They were one of the hottest duos in the 1940s, rivaling even Bogart and Bacall.
Alan Ladd once said of himself that he had the face of an aging choirboy.
Born in 1913 in Hot Springs, Ark., he endured a hard scrabble childhood that more than occasionally left him malnourished. He was undersized as a result (his nickname was “Tiny”). At 5-foot, 6-1/4-inches, the fully-grown Ladd was indeed one of the shortest leading male figures in Hollywood history.
Although never a favorite of critics, he was hugely popular with general audiences who flocked to see the seven movies he made with favorite costar, Veronica Lake, from 1942 to 1946.
At least one of these — 1946’s The Blue Dahlia with a screenplay by Raymond Chandler –is a film noir classic that stands up well to this day.
By the early-to-mid 1940’s Ladd was at the height of his reign as Paramount Pictures’ biggest male star. One thing that Ladd and Lake shared — both were exceptionally diminutive.
And, now, one of our readers, Larry:
Veronica Lake was quite short which is why she was teamed with (Ladd) at the same studio. She previously had very little acting experience.
Other than “The Blue Dahlia,” she didn’t care much for the movies she made nor was (she) that great friends with Alan off screen. But they did stay in touch from time to time. She also seemed to live a miserable, somewhat pauper’s life even after so-called fame. (Taken from Lake’s autobiography).
Lake, who actually stood just 4-foot, 11-1/2 inches tall was indeed a perfect physical match for the undersized Ladd. The daughter of a German-Danish seaman and a veteran of beauty contests in her youth, she made her 1939 picture debut under the name of Constance Keane at RKO, but later changed her name at Paramount.

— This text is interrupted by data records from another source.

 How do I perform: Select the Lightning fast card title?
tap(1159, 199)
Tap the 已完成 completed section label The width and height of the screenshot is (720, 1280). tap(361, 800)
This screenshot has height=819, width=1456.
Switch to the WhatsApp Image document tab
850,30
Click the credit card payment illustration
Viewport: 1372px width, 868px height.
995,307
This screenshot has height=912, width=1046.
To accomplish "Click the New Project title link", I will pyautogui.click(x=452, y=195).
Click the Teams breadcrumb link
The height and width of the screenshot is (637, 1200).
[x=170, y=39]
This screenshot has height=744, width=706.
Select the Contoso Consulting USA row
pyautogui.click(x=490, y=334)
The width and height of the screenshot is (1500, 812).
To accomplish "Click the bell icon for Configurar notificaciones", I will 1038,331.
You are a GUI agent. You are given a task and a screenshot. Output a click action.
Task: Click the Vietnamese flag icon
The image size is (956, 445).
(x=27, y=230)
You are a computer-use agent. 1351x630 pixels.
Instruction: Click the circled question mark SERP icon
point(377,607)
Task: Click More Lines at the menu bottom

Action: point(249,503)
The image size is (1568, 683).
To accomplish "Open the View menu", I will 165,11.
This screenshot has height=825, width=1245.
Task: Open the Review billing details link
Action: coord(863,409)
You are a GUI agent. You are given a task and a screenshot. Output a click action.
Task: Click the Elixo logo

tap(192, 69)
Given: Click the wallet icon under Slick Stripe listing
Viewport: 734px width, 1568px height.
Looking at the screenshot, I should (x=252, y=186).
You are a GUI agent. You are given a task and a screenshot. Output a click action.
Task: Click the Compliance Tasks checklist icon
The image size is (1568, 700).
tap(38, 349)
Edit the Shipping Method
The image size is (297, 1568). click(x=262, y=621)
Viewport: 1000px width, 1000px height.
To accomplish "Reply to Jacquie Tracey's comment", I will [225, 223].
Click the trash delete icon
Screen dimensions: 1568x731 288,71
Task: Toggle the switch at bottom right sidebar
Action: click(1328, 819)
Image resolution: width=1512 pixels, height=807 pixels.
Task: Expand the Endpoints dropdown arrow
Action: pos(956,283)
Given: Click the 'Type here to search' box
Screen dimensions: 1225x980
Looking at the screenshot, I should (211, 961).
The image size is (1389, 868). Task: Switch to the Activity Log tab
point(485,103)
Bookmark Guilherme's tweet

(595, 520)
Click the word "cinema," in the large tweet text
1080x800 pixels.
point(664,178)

She had a meteoric career in the Forties, emerging as a 19-year-old star in her first big Hollywood movie, 1941’s I Wanted Wings costarring Ray Milland and William Holden.
She was a star favorite throughout the World War II years whose distinctively flowing hair style drew an official government warning to the droves of Rosie the Riveters working near dangerous equipment on factory floors. (Use that hairnet. Don’t try an emulate Lake’s coiffure during working hours!)
By the early Fifties, with more about 30 movie titles under her belt, Lake was gone. TV and stage appearances on the East Coast took over from there. She died four husbands later in Vermont — at age 50 — in 1973 of hepatitis. To fans of director Preston Sturges (Sullivan’s Travels) and of memorable film noirs (The Blue Dahlia, This Gun For Hire), Veronica Lake lives on.
After her movie career went south post WW II, she declared bankruptcy, and years later was found working as a Manhattan restaurant hostess. A mid-Sixties comeback also fizzled, and Lake died at 54 of hepatitis in 1973.
She and Ladd remain the stuff of movie legend.